*** Opening GIVEN DATA ***

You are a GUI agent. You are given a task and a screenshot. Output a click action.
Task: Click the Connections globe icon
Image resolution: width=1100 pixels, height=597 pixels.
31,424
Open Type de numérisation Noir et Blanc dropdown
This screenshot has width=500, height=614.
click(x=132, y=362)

*** Closing GIVEN DATA ***

### ASSIGNED TASK
Put down each entry again, unchanged and complete.

### SOLUTION TO THIS EXERCISE
You are a GUI agent. You are given a task and a screenshot. Output a click action.
Task: Click the Connections globe icon
Image resolution: width=1100 pixels, height=597 pixels.
31,424
Open Type de numérisation Noir et Blanc dropdown
This screenshot has width=500, height=614.
click(x=132, y=362)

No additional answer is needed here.